Entomologists in about 30 states have released the same Galerucella
beetles in an effort to kill Lythrum salicaria, as the loosestrife is
officially known. Although Galerucella is not native to most of those
areas, including Maryland, federal officials approved the bug's use in
1992 because it lives for only a year and likes to eat only one thing -
the loosestrife.
Bean's hit squad of bugs came from a lab in Niles, Mich., operated by
the U.S. Animal Plant Health Inspection Service, a federal agency
charged with keeping invasive pests out of the country. He said
extensive tests prove the beetles pose no danger to other plants or
wildlife.
"This is probably the most extensively tested exotic species ever
introduced into a habitat," Bean said.
The loosestrife arrived in the United States in the 1830s, when ships
from Eurasia dumped seed-contaminated ballast at East Coast seaports.
The plant spread by way of canals, rivers and streams. Like other
weeds, it takes advantage of soil disturbed when land is cleared for
development.
Until a few years ago, Bean said, loosestrife was sold at garden
centers and used by beekeepers because the nectar from its flowers
feeds honeybees. It's not enough of a threat to make state or federal
noxious pest lists - which would require an outright ban on its use or
sale.
"It isn't that bad yet and hopefully it won't get that bad," Bean said.
But it is an invader, crowding out native grasses and creating a bland
habitat in woods and marshes once rich in native plants.
Many non-native plants have thrived for centuries in Maryland without
damaging crops and other vegetation - including some of the region's
most productive food crops, according to Bean and other experts. But
some intruders take over yards and roadsides, spreading so many seeds
that they crowd out competitors.
"The problem is they take over and they alter a habitat, so that
there's no room for native species," said Jonathan McKnight, a state
Department of Natural Resources wildlife biologist.
McKnight said the mute swan, nutria and zebra mussel are examples of
other invasive species that threaten state waterways.
The mute swan's appetite for aquatic grasses prompted the state to
begin a program to shoot up to 1,500 of the aggressive birds this
spring. That, in turn, prompted a lawsuit from animal-rights activists
that persuaded the state to stop the shooting - at least temporarily.
The state also is trying to trap nutria, large rodents that are
infesting the Chesapeake Bay and local waterways. And it's exploring
ways to contain the anticipated arrival of the zebra mussel, which is
likely to work its way south from New York.

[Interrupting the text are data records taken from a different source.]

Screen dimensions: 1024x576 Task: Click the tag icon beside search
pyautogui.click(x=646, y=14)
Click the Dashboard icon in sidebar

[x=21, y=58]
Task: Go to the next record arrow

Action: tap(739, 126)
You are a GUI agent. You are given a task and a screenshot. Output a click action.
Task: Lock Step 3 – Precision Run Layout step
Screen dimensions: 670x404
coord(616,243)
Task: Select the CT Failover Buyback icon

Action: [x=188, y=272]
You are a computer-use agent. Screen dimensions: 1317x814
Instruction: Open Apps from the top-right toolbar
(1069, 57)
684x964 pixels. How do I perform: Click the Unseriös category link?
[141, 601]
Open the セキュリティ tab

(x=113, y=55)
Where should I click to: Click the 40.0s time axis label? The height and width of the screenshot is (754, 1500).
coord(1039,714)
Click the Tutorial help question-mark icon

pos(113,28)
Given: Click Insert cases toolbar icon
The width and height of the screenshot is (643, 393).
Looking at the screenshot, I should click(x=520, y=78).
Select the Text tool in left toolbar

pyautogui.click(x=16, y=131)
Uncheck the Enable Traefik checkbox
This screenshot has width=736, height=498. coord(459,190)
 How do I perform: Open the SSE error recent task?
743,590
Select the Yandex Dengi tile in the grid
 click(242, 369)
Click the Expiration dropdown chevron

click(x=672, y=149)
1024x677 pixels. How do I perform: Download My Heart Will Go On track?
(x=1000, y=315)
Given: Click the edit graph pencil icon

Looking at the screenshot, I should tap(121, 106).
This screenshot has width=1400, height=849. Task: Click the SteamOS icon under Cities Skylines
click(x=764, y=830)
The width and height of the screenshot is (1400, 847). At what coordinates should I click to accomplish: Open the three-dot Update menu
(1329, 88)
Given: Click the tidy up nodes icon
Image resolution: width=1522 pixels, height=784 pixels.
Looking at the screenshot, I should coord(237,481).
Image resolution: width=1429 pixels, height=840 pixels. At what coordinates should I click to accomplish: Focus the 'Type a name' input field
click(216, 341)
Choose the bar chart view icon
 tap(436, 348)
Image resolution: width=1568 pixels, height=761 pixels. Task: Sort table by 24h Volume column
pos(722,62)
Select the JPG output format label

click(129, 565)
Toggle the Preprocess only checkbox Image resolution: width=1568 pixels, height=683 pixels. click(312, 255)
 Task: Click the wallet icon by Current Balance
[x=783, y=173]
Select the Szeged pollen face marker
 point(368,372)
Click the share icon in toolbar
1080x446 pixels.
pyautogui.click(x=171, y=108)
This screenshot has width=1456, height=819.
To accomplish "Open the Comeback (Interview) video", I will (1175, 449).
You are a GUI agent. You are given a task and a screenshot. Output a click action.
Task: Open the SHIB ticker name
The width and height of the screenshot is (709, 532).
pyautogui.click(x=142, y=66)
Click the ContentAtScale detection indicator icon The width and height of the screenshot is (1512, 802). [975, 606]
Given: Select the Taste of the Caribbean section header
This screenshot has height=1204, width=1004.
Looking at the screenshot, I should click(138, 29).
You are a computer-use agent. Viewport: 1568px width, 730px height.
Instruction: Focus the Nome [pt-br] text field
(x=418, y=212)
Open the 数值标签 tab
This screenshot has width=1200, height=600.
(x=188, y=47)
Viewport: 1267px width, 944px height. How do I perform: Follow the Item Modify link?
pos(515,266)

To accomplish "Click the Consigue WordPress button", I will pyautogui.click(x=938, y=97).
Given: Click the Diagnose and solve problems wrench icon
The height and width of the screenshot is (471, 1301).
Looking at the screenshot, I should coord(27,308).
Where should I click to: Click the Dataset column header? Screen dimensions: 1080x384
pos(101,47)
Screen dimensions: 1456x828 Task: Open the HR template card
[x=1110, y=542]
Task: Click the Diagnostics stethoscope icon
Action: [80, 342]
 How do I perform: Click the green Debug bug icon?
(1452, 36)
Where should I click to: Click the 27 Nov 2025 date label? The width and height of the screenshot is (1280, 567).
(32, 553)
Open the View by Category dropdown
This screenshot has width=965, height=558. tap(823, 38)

The mute swans were originally imported to decorate zoos, parks and
large estates, while the nutria were brought in by entrepreneurs hoping
to create a market for its fur. Scientists believe the zebra mussel
arrived in ballast water from ships that had visited Asia.
All three have no predators to keep populations in check and are among
dozens of pests listed on a Web site established by the Maryland
Invasive Species Council, a group of state agency representatives and
volunteers. It's available at www.mdinvasive sp.org.